We can create wordclouds and barplots to show thw most frequently used words in satirical reviews, and in serious reviews.

# create a data frame for words and their frequency - satire

sat_m <- as.matrix(satire_tdm) # convert tdm to matrix

sat_m_sort <- sort(rowSums(sat_m), decreasing=TRUE) # sort by frequency, highest first

sat_m_sort_df <- as.data.frame(sat_m_sort) # save the frequency values 

satire_freq_df <- data.frame(words = row.names(sat_m_sort_df), freq = sat_m_sort_df$sat_m_sort) # create a data frame containing the words and their frequencies

# Draw a word cloud
set.seed(2112) # Set seed for reproducibility
wordcloud(words = satire_freq_df$words, freq = satire_freq_df$freq, min.freq = 20,
          max.words=100, random.order=TRUE, rot.per=0.30, 
          colors=brewer.pal(8, "Set1"))

ggplot(satire_freq_df[1:25,], aes(x = words, y = freq)) + geom_bar(stat = "identity", fill="#FF9999", colour="black") + labs(title="Satire Word Frequencies")

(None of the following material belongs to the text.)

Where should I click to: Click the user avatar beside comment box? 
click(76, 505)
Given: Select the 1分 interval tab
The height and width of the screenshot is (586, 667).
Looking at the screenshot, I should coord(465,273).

# create a data frame for words and their frequency - serious

ser_m <- as.matrix(serious_tdm) # convert tdm to matrix

ser_m_sort <- sort(rowSums(ser_m), decreasing=TRUE) # sort by frequency, highest first

ser_m_sort_df <- as.data.frame(ser_m_sort) # save the frequency values 

serious_freq_df <- data.frame(words = row.names(ser_m_sort_df), freq = ser_m_sort_df$ser_m_sort) # create a data frame containing the words and their frequencies

# Draw a word cloud
set.seed(2112)
wordcloud(words = serious_freq_df$words, freq = serious_freq_df$freq, min.freq = 20,
          max.words=100, random.order=FALSE, rot.per=0.35, 
          colors=brewer.pal(8, "Set1"))

ggplot(serious_freq_df[1:25,], aes(x = words, y = freq)) + geom_bar(stat = "identity", fill="#56B4E9", colour="black") + labs(title="Serious Word Frequencies")

From the visualizations above, we can see that the words used extensively in satire are similar to those used in serious reviews. This is one reason bag-of-words alone is not a workable model, even inclusive of sentiment analysis.

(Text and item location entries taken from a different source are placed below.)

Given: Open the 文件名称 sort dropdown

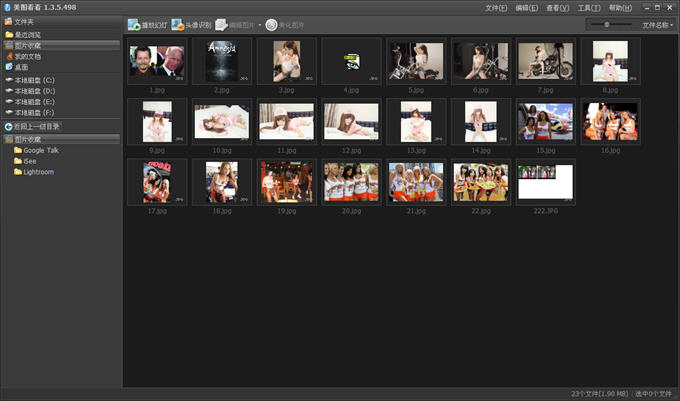Looking at the screenshot, I should click(657, 24).
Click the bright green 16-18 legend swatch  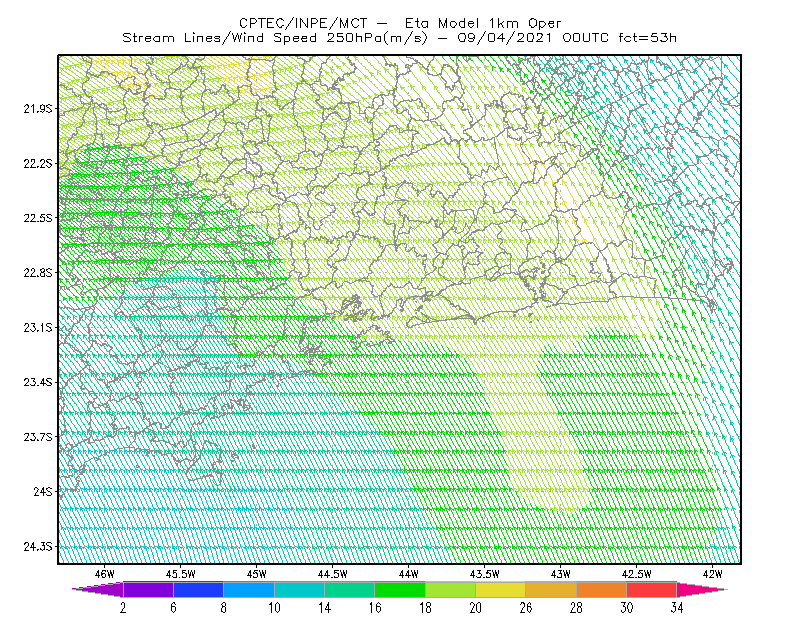point(400,589)
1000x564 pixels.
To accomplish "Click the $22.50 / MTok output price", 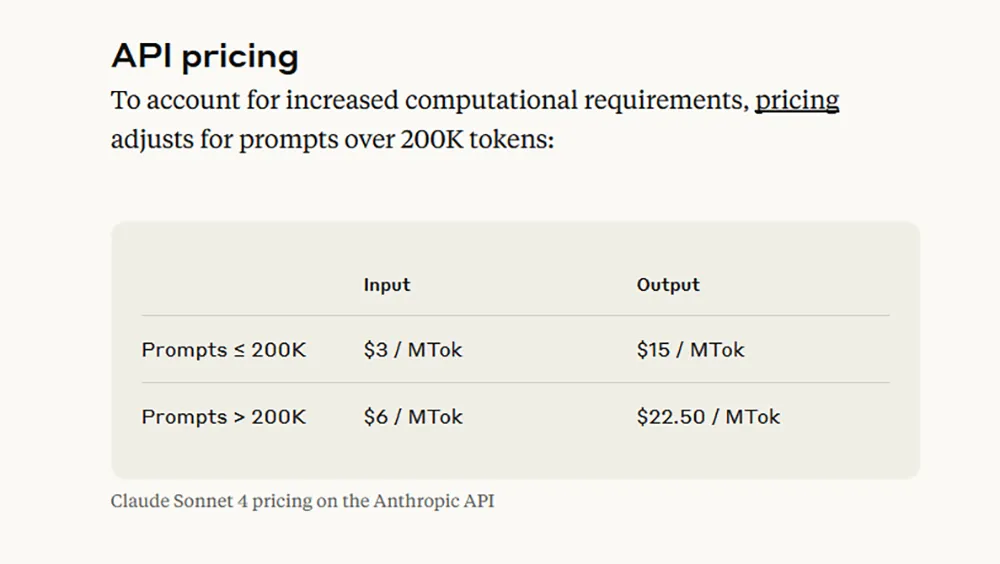I will [708, 417].
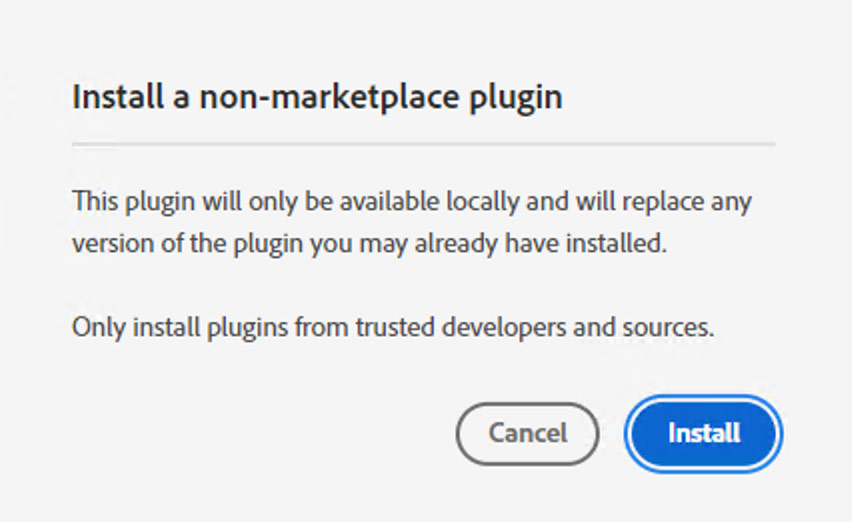Confirm the non-marketplace plugin installation

pos(704,433)
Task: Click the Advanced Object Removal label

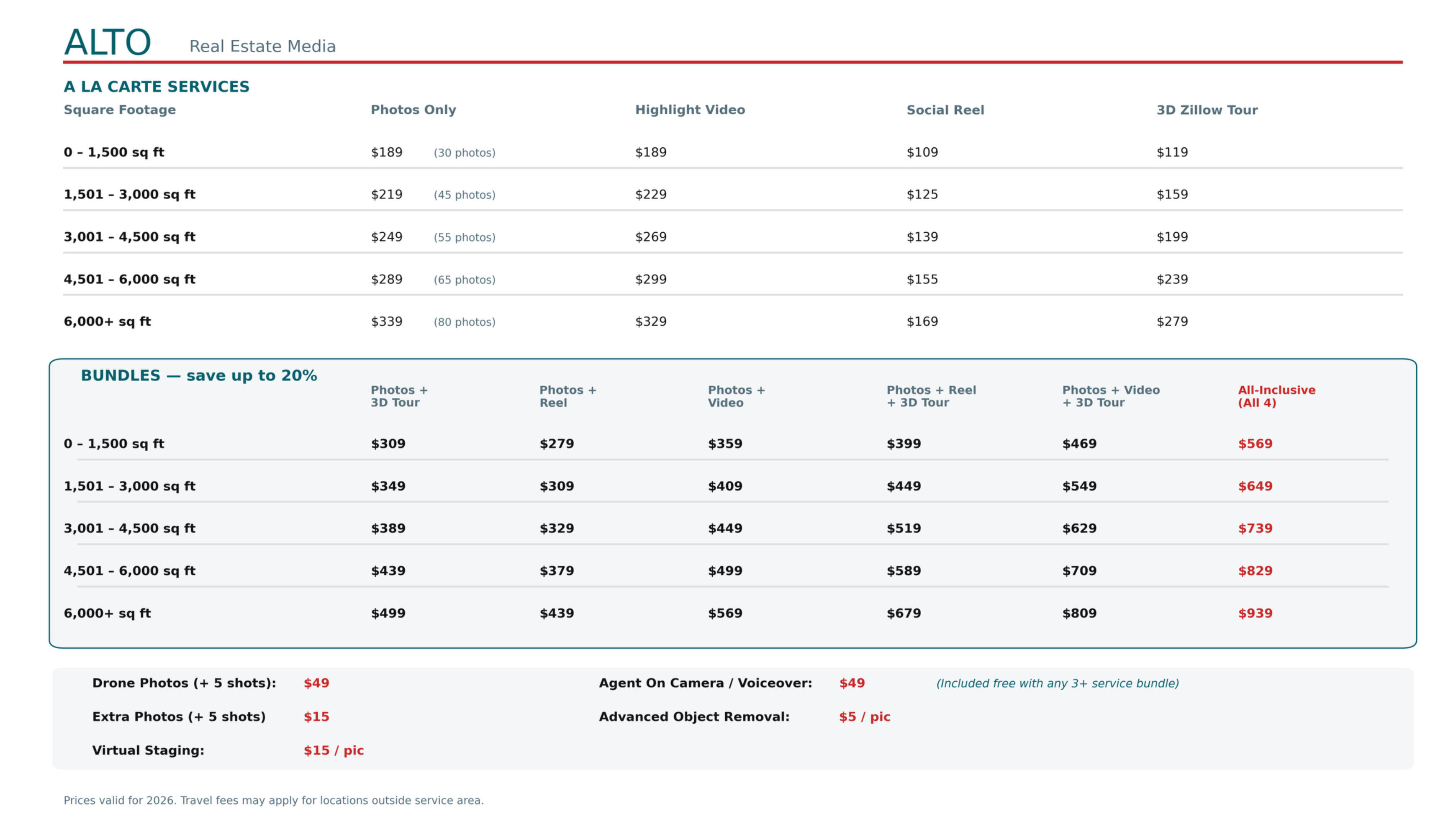Action: (x=693, y=717)
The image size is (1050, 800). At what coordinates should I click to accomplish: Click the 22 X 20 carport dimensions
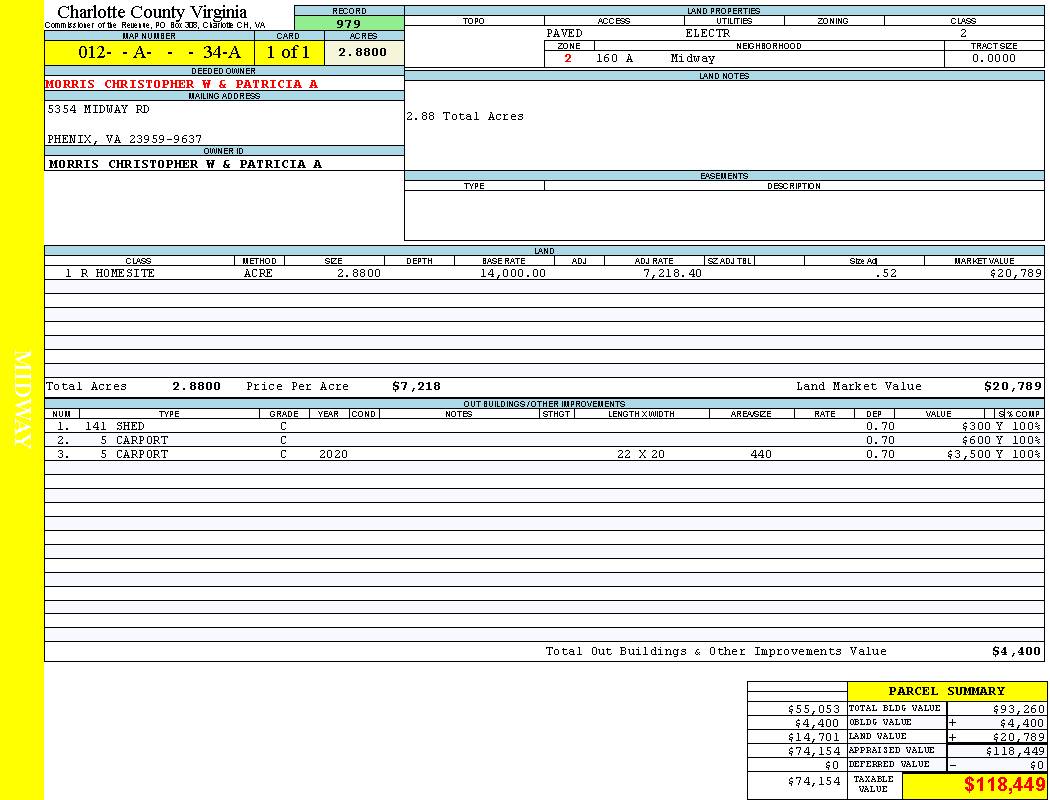tap(641, 454)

The key insight gained from this project is that while satire is hard for humans to figure out, it becomes even more complex when you try to break it down into what separates it from standard language. Selecting and scraping the data (product reviews from amazon.com), using a database of sentiment analysis words, and exploring some of the fundamental indicators associated with satire in this environment gave us some insight into the difficulties facing the data science community as progress is made in this challenging endeavor. The elements considered, and the model chosen have an enormous effect on the analysis results. Exploratory analysis and visualization is essential in building understanding of the influence of the different variables. Machine learning offers a way for the computer to gain its own “life” experience with satire. We chose to use a simple bag of words analysis for this project, and tested a couple of different algorithms. Since the first model did not give viable results, we retested this algorithm with a refined, more distinctive bag of words.

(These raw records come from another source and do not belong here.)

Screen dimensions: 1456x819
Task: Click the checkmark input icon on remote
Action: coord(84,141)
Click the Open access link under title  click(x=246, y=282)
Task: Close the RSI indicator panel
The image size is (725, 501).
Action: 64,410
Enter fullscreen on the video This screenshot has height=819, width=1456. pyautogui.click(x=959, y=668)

One aspect of satire that is difficult to account for is the manner in which it references cultural and topical issues. Until this can be broken down into logical components (perhaps using some type of graph database) and a manner of implementation, I fear computers as well as humans will find that the assessment of satire will remain more of an art than a science.